What is required = Without reproducing any image, print the listing below exactly.

Data in this exercise =
/---
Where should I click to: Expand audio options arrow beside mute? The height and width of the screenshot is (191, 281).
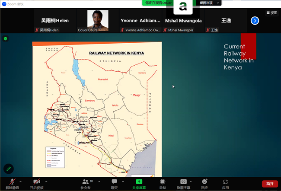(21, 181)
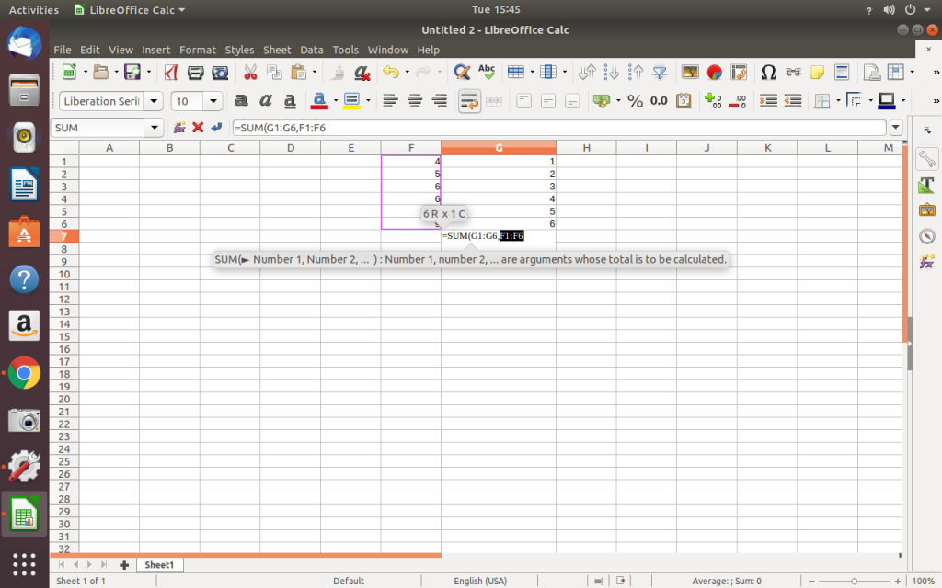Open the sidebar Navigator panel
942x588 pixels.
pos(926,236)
\---
Answer to this problem =
Where should I click to: Expand audio options arrow beside mute? The height and width of the screenshot is (191, 281).
(21, 181)
Open the sidebar Navigator panel
942x588 pixels.
pos(926,236)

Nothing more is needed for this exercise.